Vincent Perrier-Trudov, Chief Product Officer and Head of Asia-Pacific at Consulting Quest

  • Banks traditionally made their money from the large SME segment, with retail customers being largely absorbed as a cost. However, fintechs are targeting these consumers who are too small for the banks.
  • Now the tables are turning, with some customers who qualify for bank accounts no longer wanting one. Instead, they may want prepaid cards of e-wallets on their mobile. We no longer need the whole legacy structure of bank. It’s difficult, though, for banks to go into a platform play due to the inertia of their history.
  • Banks still make customers queue for long waiting times in branches, which makes the customers feel they’re not valuable. Also, the people working in the banks suffer due to systemic inefficiencies.
  • But there are examples where the banks are adapting well: DBS digital bank has successfully addressed a low margin segment of customers in India by starting everything from scratch. It didn’t work to implant the existing bank structure in Singapore – it required a different model and approach.
  • Unlearning is needed in terms of shaping banking structure to suit local markets needs. If a few units or system within a bank can operate at 10 per cent of legacy cost, it’s already a big saving for the bottom line in that market. New fintechs are building niche solutions and systems that allow for that.
  • Banks will benefit if they can be nicer to their retail customers.
  • If I’m a bank in 2018, I’ll be afraid of GoJek, which is doing great things with payments, having built the fundamental pillars of financial services to address the needs of Indonesia’s retail segment. In America, banks should be afraid of Amazon, which has a stake in payments around all its assets.
  • The new reality is that the outside pressure on innovators is higher than the pressure on cushy insiders with vested interesting attempting to keep their jobs in legacy banking operations. The value of data for the retail segment is becoming worth more than the profits they can make from investing relatively small bank account deposits from these customers.
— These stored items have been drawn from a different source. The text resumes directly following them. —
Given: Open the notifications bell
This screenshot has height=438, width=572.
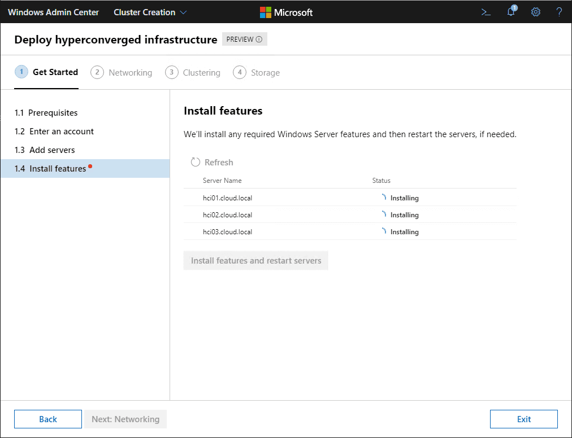Looking at the screenshot, I should [511, 12].
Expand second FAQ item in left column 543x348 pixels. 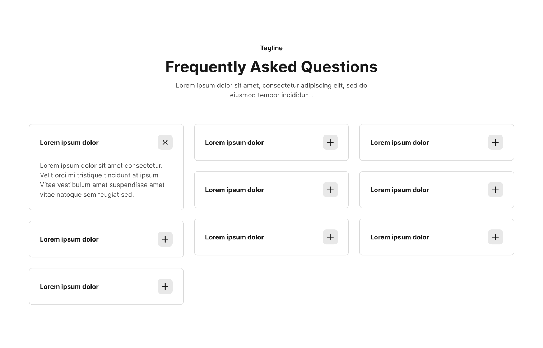tap(165, 239)
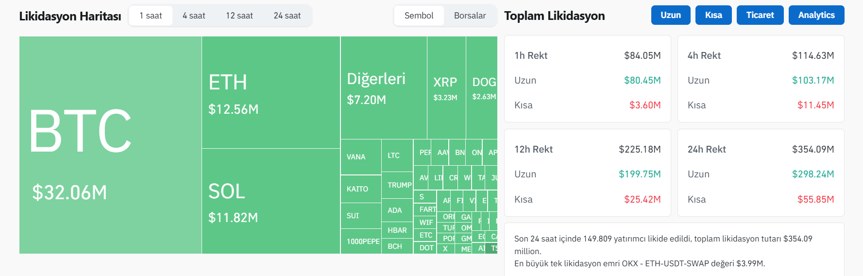Click the ETH $12.56M tile
This screenshot has height=276, width=863.
pos(271,92)
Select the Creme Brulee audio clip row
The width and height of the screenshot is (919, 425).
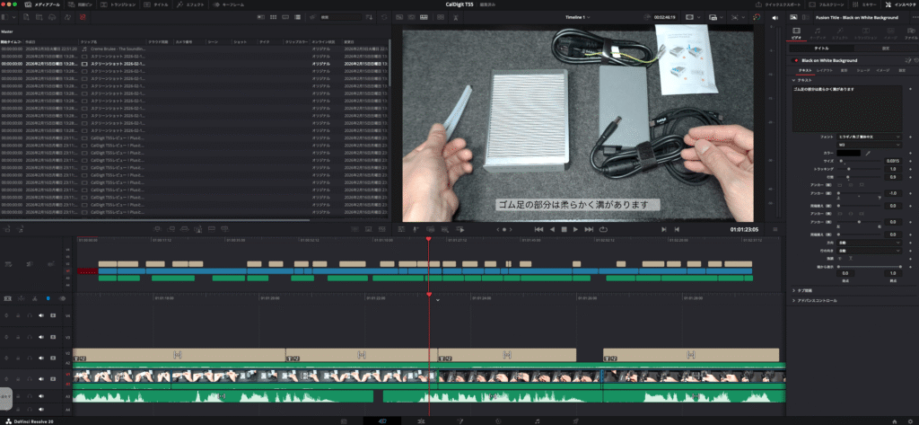coord(117,48)
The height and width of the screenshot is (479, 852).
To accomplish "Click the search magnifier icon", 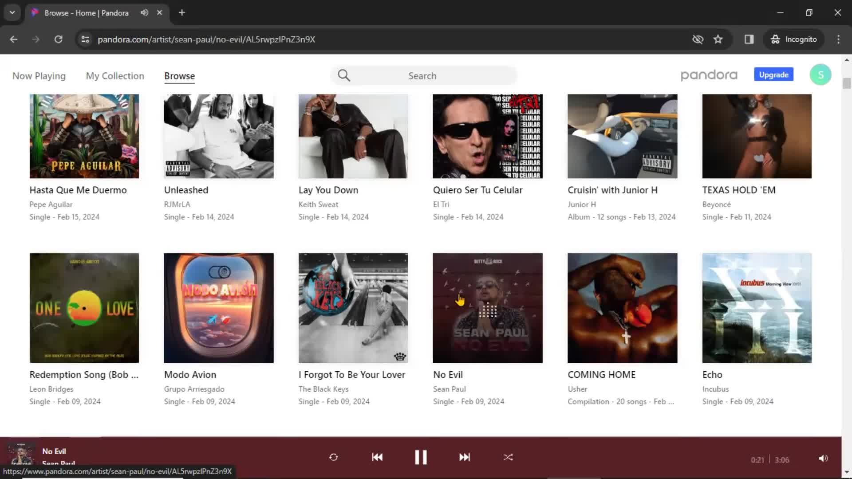I will pyautogui.click(x=343, y=75).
Michelle Katics, Co-Founder and CEO of PortfolioQuest (moderator)

  • Customers now have value in form of data, which is the new oil.
  • Banks should be afraid of the companies with the most data who know how to use it.
  • They need to cut costs while at the same time adding value – a difficult balance to strike.

Joe Seunghyun Cho, Co-founder and Chairman of Marvelstone Group and Founding CEO of LATTICE80

  • Banks have advantages over fintech startups: they own the data, and have established branding and reputation in the market. They have huge customer bases and transactional data, which is what smaller startups are trying to get. But banks have lots of people in engineering and compliance that slows them down.
  • It is increasingly hard to distinguish between banks and fintech companies with banking licenses.
  • Korea is an example of a tech-enabled government where tax is calculated and deducted automatically. People didn’t expect Kakao to function as a bank and make money through offering lots of financial services. Alibaba became a top M&A player in China.
  • Banks are afraid of fintechs: if Alibaba wants to buy 5 per cent stake in of DBS, how will the regulators and other stakeholders react? This would be interesting to see. The fact is Alibaba can raise hundreds of billions in private equity funds, which is larger than DBS’s market cap.
  • ICOs are too interesting to ignore, with Bitcoin hitting more than $7k this month. I disagree that cryptoeconomics is not as influential as the underlying blockchain, and feel it’s a wave not to be missed. Startups that wanted $1 million from me as an investor a few years ago have went on to raise tens of millions through ICOs, so it’s disrupting early stage funding. We are still friends, but they don’t need traditional investors as much as before.
  • The challenge for cryptocurrency remains: where can I spend it? Regulations will need to mature further around ICOs and cryptocurrencies for the market to stabilise. Personally, I want to provide a way for institutions to have exposure to cryptocurrencies as an alternative asset class.